Median OS was significantly shorter in cytopenic versus myeloproliferative pts (3.7 vs. 6.7 years; HR 2.11, 95% CI 1.75–2.54; p<0.001). After 6 months of RUX, 317 pts (36.1%) remained cytopenia-free; 273 pts (31.1%) developed ≥1 TE cytopenia (205 previously myeloproliferative, 68 with additional cytopenia); 235 pts (26.7%) had persistent cytopenia; 54 pts (6.1%) demonstrated improved anemia.

Compared to never cytopenia pts (median OS 8.07 yrs), median OS of TE cytopenia pts was 5.11 yrs (HR 2.01, 95% CI 1.56–2.58; p<0.001), and 3.68 yrs for persistent cytopenia pts (HR 2.62, 95% CI 2.04–3.35; p<0.001). These results remained significant after adjusting for baseline DIPSS/MYSEC-PM risk (p=0.003).

Within the TE cytopenia group, pts developing anemia alone (n=149) had a median OS of 6.15 years, while those with isolated thrombocytopenia (n=94) had a shorter median OS (4.33 years; HR 1.65, 95% CI 1.15–2.34; p=0.006), similar to pts developing both cytopenia (n=30, median OS 5.11 years; p=0.74).
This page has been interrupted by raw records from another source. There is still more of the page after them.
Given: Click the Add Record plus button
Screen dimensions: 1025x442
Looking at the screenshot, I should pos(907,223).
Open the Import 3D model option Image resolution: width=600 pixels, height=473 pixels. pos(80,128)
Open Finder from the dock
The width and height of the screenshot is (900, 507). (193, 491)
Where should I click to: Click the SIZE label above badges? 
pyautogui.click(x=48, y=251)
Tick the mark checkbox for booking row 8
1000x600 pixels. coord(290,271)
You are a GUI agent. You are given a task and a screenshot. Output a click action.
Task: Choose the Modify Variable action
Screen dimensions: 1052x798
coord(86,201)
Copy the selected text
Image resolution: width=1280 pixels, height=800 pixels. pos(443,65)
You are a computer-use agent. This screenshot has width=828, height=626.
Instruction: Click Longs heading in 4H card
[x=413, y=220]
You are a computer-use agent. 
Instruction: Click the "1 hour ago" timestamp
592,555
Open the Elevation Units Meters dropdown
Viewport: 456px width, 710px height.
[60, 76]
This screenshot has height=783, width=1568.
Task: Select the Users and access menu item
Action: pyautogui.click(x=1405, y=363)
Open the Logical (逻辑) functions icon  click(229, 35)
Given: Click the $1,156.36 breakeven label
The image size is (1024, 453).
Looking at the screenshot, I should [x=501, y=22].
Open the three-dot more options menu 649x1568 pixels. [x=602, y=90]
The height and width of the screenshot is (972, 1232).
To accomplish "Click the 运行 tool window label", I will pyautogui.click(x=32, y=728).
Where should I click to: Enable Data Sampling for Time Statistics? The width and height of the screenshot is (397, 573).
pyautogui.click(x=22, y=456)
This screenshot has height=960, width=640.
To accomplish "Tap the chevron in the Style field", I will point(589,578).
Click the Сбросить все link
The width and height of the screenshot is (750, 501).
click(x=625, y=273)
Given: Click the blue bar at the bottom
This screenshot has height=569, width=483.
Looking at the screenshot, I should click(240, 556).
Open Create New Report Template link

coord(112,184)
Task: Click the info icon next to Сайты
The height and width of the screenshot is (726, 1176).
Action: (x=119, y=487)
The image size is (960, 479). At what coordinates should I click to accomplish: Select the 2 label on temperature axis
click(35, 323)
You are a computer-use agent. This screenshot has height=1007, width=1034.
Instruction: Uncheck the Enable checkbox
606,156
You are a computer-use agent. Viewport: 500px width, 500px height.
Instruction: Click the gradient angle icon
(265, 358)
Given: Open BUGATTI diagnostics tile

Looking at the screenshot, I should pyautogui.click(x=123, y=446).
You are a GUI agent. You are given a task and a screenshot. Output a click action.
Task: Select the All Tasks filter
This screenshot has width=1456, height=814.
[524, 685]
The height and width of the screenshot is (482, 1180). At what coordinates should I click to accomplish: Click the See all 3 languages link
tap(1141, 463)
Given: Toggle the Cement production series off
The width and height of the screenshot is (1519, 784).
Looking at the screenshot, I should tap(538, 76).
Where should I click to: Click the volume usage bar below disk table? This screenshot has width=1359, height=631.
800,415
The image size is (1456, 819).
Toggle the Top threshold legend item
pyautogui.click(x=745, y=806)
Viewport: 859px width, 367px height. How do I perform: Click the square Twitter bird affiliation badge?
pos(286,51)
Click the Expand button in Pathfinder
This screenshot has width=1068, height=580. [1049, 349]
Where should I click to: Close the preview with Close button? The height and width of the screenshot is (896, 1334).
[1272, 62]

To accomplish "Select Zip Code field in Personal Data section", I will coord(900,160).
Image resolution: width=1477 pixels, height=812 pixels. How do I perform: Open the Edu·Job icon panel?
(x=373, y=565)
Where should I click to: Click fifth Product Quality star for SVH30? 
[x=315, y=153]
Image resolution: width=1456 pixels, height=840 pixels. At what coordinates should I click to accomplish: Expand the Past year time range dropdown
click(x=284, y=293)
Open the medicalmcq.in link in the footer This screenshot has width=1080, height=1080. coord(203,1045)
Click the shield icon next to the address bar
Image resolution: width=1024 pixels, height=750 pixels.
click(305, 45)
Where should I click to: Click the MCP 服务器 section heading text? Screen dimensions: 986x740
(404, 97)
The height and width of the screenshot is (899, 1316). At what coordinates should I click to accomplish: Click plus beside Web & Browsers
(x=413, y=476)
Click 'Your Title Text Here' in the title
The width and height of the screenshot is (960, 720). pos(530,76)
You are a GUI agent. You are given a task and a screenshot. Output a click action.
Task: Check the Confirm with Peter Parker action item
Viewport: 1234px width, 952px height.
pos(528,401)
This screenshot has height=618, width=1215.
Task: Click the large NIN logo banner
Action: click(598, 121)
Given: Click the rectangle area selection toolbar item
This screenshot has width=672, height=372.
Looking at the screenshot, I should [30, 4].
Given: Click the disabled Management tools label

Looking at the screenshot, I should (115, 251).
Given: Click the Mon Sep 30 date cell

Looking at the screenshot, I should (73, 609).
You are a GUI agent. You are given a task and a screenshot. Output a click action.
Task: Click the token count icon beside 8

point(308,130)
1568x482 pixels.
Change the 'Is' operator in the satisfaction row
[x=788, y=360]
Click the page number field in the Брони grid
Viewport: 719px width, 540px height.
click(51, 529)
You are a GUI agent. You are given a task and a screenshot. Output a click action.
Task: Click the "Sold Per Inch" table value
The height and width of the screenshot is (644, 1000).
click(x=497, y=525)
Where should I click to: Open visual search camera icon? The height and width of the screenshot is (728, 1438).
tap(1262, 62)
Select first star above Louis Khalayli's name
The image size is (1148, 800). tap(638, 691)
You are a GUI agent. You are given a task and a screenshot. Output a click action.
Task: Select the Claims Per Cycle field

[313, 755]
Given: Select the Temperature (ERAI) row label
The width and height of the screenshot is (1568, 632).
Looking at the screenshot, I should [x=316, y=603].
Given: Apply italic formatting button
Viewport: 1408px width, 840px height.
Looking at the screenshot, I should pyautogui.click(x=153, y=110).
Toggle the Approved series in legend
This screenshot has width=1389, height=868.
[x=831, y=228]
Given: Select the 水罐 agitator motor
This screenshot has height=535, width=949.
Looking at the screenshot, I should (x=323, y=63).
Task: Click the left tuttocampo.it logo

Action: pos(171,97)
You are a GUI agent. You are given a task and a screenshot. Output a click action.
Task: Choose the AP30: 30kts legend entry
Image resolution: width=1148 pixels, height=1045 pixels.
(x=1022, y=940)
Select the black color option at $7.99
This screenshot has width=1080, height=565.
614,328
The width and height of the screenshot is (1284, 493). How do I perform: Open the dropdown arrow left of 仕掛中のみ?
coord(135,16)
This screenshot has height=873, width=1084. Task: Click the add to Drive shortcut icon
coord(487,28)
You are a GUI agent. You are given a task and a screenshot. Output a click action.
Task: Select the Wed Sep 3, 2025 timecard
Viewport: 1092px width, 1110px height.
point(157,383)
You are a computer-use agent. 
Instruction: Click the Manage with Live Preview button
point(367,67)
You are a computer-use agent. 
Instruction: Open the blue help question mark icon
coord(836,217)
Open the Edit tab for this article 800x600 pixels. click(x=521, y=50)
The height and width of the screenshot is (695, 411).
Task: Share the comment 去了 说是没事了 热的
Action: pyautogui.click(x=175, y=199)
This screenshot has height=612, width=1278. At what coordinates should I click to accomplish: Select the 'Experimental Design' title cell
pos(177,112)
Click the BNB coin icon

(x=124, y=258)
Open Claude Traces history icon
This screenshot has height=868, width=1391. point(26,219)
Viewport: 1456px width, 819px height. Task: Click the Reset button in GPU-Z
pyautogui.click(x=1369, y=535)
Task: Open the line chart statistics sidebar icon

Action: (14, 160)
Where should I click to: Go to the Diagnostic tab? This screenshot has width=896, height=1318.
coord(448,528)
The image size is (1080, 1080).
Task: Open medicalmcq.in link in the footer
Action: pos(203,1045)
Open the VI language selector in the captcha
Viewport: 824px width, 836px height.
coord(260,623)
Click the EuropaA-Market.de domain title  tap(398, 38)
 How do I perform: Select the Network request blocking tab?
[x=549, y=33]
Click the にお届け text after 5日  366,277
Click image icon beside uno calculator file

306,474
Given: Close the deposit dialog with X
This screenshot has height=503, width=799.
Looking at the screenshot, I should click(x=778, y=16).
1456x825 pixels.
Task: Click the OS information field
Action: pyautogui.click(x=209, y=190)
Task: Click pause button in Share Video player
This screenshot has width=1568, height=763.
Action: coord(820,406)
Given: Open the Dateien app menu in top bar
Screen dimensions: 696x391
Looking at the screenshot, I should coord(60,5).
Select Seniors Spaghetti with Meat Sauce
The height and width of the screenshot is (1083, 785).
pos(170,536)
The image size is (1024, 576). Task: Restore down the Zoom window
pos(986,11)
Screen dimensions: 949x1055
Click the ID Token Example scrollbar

Compared with never cytopenia pts, TE anemia conferred an intermediate prognosis (HR 1.63, 95% CI 1.19–2.22; p=0.002), while TE thrombocytopenia (HR 2.51, 95% CI 1.82–3.47; p<0.001) and concurrent TE anemia and thrombocytopenia (HR 2.17, 95% CI 1.34–3.51; p=0.002) were associated with the poorest outcomes.

Patients with baseline and persistent anemia only had shorter OS compared to those with baseline anemia who achieved Hb >10 g/dL at 6 months (3.47 vs. 5.18 years; HR 1.46, 95% CI 1.01–2.12; p=0.043).

Among 879 MF pts treated with RUX, the proportion with cytopenia increased from 40.6% at baseline to 57.8% at 6 months. Both persistent and TE cytopenia—occurring in 26.7% and 31.1% of pts, respectively—doubled the risk of death. Recovery from anemia without thrombocytopenia was uncommon but correlated with improved survival. TE thrombocytopenia emerged as the most adverse prognostic factor and may warrant inclusion in future dynamic risk models during JAK inhibitors therapy.Patients who remained cytopenia-free had the best survival, representing the most favorable setting for continuous RUX therapy. Achieving Hb >10 g/dL was validated as a favorable prognostic marker during JAK inhibitors therapy. These results underscore the prognostic heterogeneity of cytopenia during RUX therapy and the need for individualized therapeutic strategies.